What has been your most fulfilling project to date?
Probably the first wave of Nike+ because that work led to FuelBand, which is a truly revolutionary use of technology and design. We put a lot of creative minds into the work and it showed in the end product. You can see the evolution of the product and brand though to today in its run tracking and data. That says something great about parts of the work that has that kind of longevity.
I also have a soft spot for a really old project, which was the first one that I worked on at R/GA some 14 years ago: the digital manifests for Ellis Island. At the time, the technology was pretty limiting, and looking back on it we could do it so much better now, but there was something very moving about working on a project that enabled people to see the actual manifests of their relatives when they first arrived in this country. Maybe it is just because you never forget your first.
Share with us the experiences, which have expanded your creativity the most.
The ones that make you the most uncomfortable – where you’re doing something in a medium you’ve never worked before. It may be a cliché but it’s true …what expands you is doing something you have no business doing, and inventing and figuring out things along the way – any situation where I’ve had to port my skills into a new medium and understand how to use them. It usually starts off very limited, but these limitations can create situations where you have to be the most creative
Also, I’ve appreciated working more closely with creative technologists. Opportunities to work in close collaboration can really expand your notion of what creativity can do because technology simultaneously limits what is possible and yet makes so many things actually possible.
How would you describe your design ethos?
I believe that design matters… and that means it matters for everyone. While it might be hip and cool to work on a project like Beats or Nike – believe me, it is – it is just as important and essential to work on projects for basic everyday consumer brands like a cell phone company or a financial services firm. If you are going to be a designer, then you design and do your best work for every client you have.
Design-wise, which recent campaigns do you admire?
Dumb ways to die. This launched around the end of 2012 and it’s one of those projects you just know people had fun working on. So amazingly simple, beautifully executed and crafted. These little illustrated characters make me smile and all parts of this campaign deliver on being truly delightful. It’s the kind of work that makes you wish you’d done it.

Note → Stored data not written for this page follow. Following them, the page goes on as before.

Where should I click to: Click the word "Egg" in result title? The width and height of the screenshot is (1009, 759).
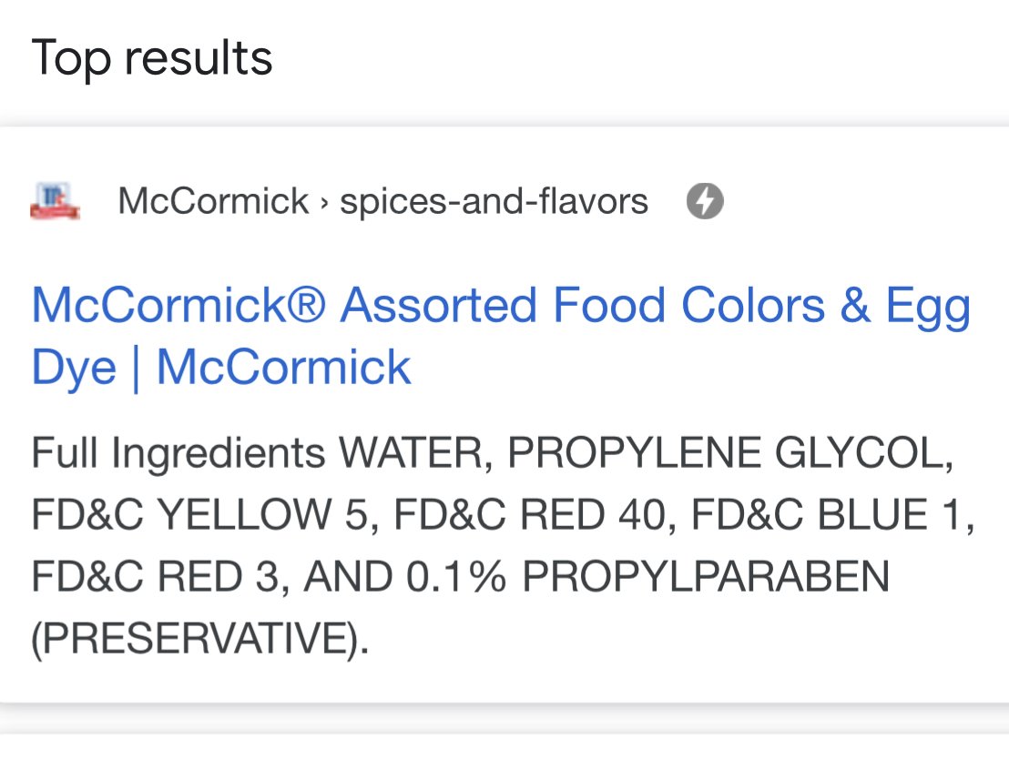point(928,308)
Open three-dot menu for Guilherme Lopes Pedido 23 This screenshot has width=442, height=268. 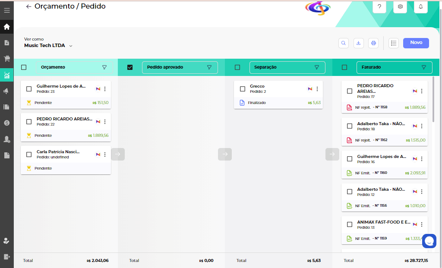pos(105,89)
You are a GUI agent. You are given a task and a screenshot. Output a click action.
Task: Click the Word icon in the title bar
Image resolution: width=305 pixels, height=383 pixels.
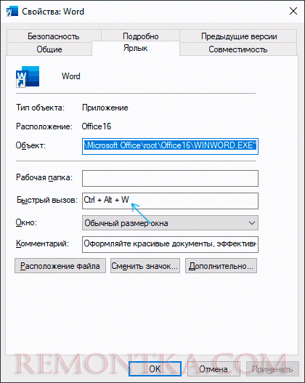12,11
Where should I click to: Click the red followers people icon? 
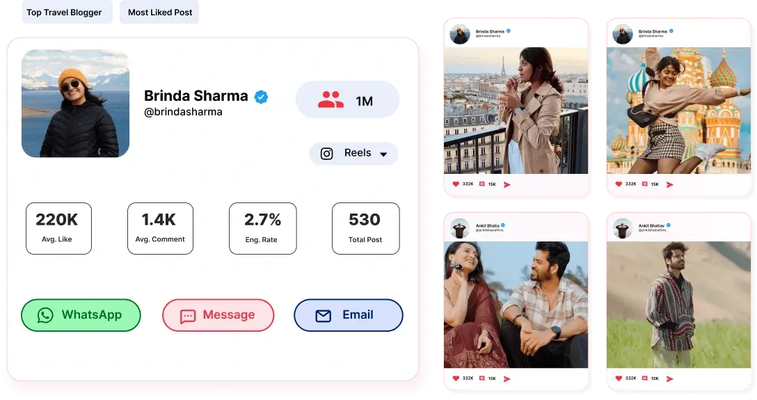click(330, 100)
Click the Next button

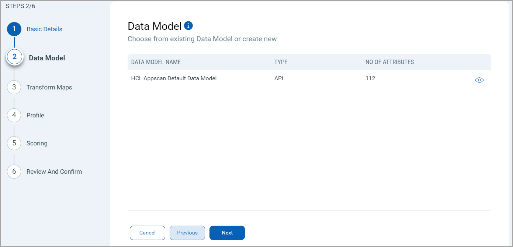point(227,233)
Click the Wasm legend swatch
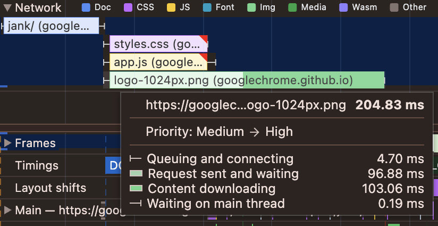Viewport: 438px width, 226px height. coord(343,7)
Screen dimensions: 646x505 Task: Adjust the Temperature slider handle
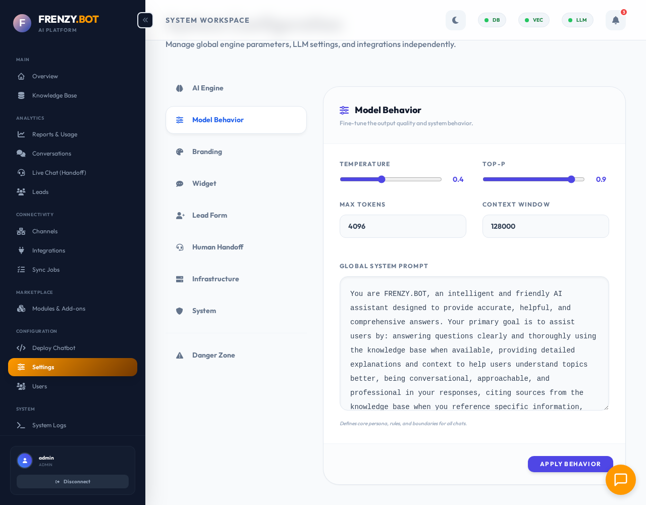click(382, 179)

Chipotle. This is a great example of designed content that gives shape to the mission and direction a company is taking. It seems there are a lot more of these “manifesto” type pieces being done that serve the purpose of rallying a company internally as well as externally, wanting to put a stake in the ground to capture mindshare. A few of my colleagues found it a bit “preachy,” but I thought it was so well executed and designed I forgive it that.
I think even more than campaigns, I seem to hold onto impressions that great design of business and brand has on me. It can be hard to break through in the space these days – a level of good design is all over the place. A few companies that stick in my mind as of late are…
SquareSpace. This company is quite remarkable. I love the simplicity of their site and their positioning. They have managed to make simple site work so much better. What an amazing platform and toolset they’ve created. They aren’t the first out there to have done this, but they are the first to have done it so well and make it beautiful, intuitive and approachable. I really admire design that enables others to do great things.
Shinola. I call this brand out not just because I was born outside of Detroit, but because I have huge respect and excitement for a company that reinvents and transforms people and places. I love the story of how they have re-trained their workforce from the factory and skilled trades of the area. The design is amazing. Every product is made and packaged with care and thought. No detail left undone. The Tribeca store is beautiful as well. I think this is a nice example of how design can save a place.